[Exercise instructions] Render the part of the listing from the line containing "You are a GUI" through the line containing "This screenshot has" as a numbered list, omitting any blank lines. Include only those lines.

[Records for processing]
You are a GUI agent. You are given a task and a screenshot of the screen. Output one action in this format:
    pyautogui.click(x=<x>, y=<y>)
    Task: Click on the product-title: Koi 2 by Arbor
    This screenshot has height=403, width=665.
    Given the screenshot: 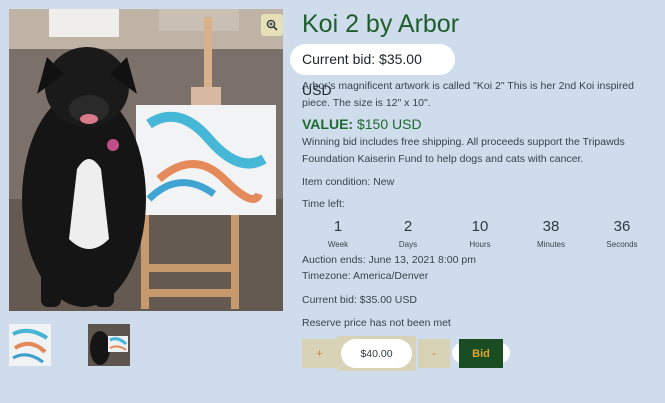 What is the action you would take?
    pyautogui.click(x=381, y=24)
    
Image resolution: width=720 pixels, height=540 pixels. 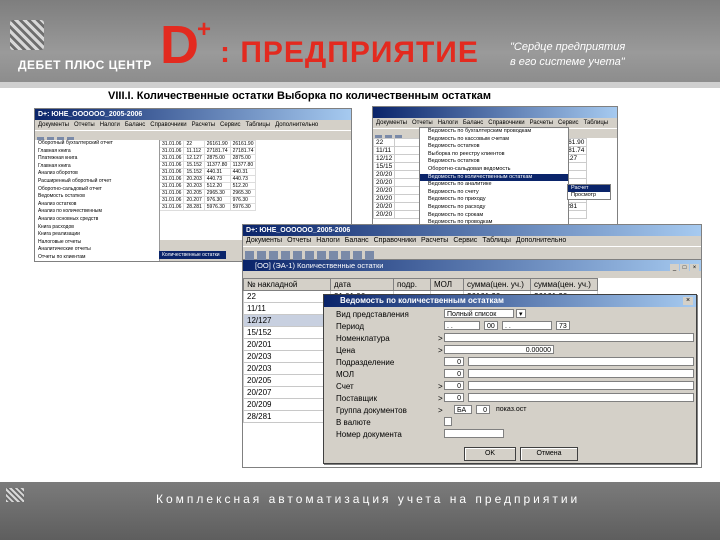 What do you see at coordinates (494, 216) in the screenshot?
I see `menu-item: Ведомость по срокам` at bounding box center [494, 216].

--

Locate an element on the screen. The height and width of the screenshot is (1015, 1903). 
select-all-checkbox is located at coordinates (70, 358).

[Exercise answer]
1. You are a GUI agent. You are given a task and a screenshot of the screen. Output one action in this format:
2.     pyautogui.click(x=<x>, y=<y>)
3.     Task: Click on the product-title: Koi 2 by Arbor
4.     This screenshot has height=403, width=665.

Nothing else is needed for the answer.